Closed jonebeabout closed 4 years ago

jonebeabout commented 4 years ago

Hi! I'm trying to use GHOSTS for a range that is mostly a Windows XP SP3/Server 2k3 environment. I've considered two approaches:

1) Writing a GHOSTS client from scratch based on the API, or 2) Downgrading the current client code and rebuilding for .NET Runtime 4.0.3

I guess I was wondering if you had any thoughts on either approach (i.e. are they feasible, would one be more difficult over the other, etc.). I think any documentation you could share on the API would be helpful for approach 1 and if you had a list of dependencies that I would have to rewrite in Runtime 4.0.3. for approach 2 would be very helpful. Thanks in advance!

sei-dupdyke commented 4 years ago

For your use case, it sounds like we're only interested in the client, so I fired up that solution (ghosts.windows.sln) and downgraded the client project to 4.0. The only failure I have is the dependency on the Ghosts.Domain project, which is library shared with the server project (which is dotnetcore). Domain is a dotnetstandard library, which isn't supported prior to dotnet 4.5/4.6 (depending on using standard 1.x/2.x).

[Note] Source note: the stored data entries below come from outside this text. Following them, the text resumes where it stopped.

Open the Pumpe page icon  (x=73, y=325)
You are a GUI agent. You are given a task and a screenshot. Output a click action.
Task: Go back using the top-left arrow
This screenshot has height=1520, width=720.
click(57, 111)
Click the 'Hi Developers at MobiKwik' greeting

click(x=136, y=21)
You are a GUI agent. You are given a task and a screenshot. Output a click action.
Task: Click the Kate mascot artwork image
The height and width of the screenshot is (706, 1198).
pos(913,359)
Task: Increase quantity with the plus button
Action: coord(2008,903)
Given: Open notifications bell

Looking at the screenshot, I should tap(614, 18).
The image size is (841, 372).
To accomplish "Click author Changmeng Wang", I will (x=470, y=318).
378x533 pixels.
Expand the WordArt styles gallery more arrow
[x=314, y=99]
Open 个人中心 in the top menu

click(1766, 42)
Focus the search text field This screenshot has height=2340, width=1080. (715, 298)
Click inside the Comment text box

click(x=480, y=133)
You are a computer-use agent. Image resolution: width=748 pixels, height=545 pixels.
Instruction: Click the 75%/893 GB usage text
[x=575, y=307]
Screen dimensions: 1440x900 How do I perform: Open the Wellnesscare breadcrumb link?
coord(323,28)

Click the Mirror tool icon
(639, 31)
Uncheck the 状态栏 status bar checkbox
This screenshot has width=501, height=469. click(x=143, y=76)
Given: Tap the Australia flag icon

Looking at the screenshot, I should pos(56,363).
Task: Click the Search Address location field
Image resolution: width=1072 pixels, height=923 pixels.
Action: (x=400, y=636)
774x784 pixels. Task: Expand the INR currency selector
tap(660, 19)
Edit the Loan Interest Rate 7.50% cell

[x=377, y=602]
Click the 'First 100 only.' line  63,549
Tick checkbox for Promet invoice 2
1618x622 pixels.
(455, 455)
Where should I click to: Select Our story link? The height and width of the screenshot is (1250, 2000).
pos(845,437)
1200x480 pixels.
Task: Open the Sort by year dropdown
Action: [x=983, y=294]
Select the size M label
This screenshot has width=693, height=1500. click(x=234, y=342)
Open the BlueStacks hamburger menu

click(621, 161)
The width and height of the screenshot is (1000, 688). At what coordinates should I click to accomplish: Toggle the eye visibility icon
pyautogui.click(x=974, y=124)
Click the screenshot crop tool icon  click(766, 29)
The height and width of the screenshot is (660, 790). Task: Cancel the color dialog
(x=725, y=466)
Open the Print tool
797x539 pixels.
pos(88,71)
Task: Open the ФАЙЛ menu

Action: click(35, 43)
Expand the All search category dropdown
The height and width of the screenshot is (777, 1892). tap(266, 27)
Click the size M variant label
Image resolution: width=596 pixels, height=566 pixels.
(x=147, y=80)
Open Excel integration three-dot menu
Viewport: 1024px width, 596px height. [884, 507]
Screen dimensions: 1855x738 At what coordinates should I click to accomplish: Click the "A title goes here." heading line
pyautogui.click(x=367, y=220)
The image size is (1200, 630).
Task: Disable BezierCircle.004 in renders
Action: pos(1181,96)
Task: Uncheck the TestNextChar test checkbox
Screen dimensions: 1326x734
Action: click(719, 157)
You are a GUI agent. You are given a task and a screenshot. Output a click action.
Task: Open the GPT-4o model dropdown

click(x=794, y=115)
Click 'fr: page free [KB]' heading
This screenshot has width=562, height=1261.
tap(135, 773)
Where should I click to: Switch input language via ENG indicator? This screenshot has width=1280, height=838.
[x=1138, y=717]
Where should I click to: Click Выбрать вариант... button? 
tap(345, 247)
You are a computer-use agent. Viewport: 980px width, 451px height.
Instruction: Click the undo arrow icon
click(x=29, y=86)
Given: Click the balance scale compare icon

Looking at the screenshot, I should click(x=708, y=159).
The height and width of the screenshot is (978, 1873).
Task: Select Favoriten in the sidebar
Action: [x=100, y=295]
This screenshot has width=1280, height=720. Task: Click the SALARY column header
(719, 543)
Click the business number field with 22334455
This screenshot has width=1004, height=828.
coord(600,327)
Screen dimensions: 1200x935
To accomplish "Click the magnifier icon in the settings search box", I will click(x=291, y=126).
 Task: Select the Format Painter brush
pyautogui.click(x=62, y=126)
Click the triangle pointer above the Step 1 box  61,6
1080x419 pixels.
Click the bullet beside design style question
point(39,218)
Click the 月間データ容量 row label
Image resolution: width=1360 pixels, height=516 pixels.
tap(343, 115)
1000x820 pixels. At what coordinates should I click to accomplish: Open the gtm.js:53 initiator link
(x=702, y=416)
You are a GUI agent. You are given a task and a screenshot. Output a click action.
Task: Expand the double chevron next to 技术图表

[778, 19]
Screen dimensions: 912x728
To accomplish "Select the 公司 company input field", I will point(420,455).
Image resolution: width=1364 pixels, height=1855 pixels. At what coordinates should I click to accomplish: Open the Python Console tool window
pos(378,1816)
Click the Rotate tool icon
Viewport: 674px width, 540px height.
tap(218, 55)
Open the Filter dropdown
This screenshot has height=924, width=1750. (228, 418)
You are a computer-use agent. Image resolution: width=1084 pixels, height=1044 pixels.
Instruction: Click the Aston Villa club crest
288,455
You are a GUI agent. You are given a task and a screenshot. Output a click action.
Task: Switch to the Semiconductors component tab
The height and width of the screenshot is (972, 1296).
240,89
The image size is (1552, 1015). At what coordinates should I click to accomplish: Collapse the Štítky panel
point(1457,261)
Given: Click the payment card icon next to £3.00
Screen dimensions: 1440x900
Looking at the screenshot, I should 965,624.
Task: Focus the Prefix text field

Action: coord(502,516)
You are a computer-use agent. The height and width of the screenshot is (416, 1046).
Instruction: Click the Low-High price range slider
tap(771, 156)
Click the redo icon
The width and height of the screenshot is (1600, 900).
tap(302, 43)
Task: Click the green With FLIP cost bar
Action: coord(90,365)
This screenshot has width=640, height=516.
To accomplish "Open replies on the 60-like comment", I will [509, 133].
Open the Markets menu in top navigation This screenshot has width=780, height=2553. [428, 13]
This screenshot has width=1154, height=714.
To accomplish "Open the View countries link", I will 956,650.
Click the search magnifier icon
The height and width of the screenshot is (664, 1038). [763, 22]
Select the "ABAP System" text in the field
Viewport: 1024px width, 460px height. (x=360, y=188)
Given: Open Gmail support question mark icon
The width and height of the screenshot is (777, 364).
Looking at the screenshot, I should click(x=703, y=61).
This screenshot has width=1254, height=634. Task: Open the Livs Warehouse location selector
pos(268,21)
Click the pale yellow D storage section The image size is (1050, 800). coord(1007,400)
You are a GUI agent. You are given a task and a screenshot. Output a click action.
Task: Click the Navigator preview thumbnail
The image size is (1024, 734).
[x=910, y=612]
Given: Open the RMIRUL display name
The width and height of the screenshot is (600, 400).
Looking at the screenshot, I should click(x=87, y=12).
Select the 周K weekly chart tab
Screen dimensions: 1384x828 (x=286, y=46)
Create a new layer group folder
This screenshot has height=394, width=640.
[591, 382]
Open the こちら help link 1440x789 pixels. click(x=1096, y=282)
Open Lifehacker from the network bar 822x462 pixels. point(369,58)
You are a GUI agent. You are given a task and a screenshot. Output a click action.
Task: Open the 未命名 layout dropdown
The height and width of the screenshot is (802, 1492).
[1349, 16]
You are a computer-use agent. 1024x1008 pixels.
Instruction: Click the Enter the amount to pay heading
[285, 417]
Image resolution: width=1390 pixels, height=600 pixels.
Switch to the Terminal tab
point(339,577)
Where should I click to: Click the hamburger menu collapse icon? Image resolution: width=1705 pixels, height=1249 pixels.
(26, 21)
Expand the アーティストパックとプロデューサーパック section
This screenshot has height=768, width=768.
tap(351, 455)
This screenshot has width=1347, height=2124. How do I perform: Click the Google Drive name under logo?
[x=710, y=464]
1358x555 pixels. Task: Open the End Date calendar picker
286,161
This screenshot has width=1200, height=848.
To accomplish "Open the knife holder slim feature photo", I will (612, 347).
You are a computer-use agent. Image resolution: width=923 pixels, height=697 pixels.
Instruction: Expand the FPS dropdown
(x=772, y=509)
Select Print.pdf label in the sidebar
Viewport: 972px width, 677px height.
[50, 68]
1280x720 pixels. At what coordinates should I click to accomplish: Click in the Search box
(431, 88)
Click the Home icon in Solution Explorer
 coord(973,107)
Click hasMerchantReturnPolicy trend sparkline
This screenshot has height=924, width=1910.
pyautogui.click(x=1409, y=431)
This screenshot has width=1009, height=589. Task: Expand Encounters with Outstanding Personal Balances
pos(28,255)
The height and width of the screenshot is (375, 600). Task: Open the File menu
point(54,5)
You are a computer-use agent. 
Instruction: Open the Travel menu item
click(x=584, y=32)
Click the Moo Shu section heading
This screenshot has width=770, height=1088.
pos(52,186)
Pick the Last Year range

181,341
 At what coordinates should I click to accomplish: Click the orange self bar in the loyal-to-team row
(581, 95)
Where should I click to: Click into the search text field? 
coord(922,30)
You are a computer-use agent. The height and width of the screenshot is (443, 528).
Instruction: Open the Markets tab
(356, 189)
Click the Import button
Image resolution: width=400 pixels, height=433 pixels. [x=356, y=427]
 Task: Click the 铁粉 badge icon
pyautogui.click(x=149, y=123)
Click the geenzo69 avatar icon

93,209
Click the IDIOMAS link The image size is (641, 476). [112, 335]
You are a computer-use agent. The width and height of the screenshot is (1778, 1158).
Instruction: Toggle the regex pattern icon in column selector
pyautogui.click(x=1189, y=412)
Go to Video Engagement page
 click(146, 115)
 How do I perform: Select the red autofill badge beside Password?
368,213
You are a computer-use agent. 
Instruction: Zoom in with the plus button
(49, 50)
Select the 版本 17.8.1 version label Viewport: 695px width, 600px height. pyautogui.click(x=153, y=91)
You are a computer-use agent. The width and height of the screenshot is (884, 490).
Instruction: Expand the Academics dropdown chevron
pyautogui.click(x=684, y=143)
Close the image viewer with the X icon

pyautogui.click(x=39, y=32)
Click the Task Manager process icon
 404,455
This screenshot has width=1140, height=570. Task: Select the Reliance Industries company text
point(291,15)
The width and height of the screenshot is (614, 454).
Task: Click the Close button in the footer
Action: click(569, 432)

So I believe all you would have to do is convert that Domain library to a proper dotnet project in order to compile a working version for XP/2k3. You could certainly fork this project and go that route. I'll support anyway I can (I'd likely just do it, but I have other pressing items right now).

Thanks for checking out the project!

jonebeabout commented 4 years ago

Thanks for your help! That sounds completely do-able. I'll let you know how it works out.

jonebeabout commented 4 years ago

Finally getting around to working on this... I realized that I have no idea how to downgrade the project to 4.0. I'm sure I can fix the code and rebuild once its downgraded, just need help getting started. Thanks!

sei-dupdyke commented 4 years ago

If you are using Visual Studio, right click on project, Properties --> Application --> Target framework. The target framework dropdown displays a list of frameworks installed on your machine. It should look something like this.

Or, in the ghosts.client.csproj file look for this line:

<TargetFrameworkVersion>v4.6.1</TargetFrameworkVersion>

That is the .net framework version for the project.